**GOAL:** Copy out again, word for word, the items from the line containing "Viewport: 1568px width, 439px" through the line containing "click(x=44, y=29)", including both of those lines.
== == ==
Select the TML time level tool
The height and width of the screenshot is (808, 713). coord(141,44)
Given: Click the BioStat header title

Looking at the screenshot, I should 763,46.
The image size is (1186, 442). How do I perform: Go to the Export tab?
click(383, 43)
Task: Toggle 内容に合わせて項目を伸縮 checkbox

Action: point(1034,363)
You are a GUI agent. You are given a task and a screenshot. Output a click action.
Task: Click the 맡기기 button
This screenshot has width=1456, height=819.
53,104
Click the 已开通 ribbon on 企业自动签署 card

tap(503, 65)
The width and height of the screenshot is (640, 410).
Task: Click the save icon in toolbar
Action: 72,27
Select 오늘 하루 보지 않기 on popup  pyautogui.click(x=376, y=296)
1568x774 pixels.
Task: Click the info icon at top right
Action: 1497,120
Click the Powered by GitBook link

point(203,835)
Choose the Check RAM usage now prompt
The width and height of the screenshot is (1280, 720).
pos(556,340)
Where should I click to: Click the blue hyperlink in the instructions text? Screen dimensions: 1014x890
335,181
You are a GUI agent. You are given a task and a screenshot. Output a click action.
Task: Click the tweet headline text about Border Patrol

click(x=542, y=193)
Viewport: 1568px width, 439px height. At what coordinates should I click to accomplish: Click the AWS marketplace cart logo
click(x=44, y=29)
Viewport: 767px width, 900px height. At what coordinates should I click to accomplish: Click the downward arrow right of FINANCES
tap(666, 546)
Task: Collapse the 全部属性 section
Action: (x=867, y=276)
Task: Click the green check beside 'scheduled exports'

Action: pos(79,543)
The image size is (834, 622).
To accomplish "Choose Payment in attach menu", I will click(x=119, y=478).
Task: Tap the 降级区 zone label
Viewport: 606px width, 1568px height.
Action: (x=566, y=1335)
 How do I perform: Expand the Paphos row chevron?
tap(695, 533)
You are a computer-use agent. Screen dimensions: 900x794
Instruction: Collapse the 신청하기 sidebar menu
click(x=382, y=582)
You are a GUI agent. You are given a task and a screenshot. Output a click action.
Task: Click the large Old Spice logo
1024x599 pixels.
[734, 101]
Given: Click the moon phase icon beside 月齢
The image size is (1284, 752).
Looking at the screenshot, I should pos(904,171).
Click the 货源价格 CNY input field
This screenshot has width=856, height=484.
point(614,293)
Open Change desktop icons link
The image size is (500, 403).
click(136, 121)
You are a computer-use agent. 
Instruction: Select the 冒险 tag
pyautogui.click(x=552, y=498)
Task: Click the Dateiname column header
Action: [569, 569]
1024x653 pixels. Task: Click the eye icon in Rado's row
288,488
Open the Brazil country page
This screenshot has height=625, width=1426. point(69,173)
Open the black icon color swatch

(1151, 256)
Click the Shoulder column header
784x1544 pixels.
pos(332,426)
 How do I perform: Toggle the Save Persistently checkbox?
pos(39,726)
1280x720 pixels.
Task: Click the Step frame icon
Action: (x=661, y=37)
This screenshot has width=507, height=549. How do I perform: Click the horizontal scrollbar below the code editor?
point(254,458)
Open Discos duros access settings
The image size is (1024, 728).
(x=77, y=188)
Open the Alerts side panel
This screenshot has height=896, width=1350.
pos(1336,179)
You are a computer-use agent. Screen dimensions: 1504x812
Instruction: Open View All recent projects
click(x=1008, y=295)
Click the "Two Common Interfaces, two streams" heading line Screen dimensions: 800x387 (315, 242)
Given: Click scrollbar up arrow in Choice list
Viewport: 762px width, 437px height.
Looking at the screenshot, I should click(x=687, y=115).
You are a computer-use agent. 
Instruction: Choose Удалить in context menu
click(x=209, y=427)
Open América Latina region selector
== == ==
**REPLY TO THE TASK:**
Viewport: 1568px width, 439px height. At what coordinates should I click to accomplish: Click the AWS marketplace cart logo
click(x=44, y=29)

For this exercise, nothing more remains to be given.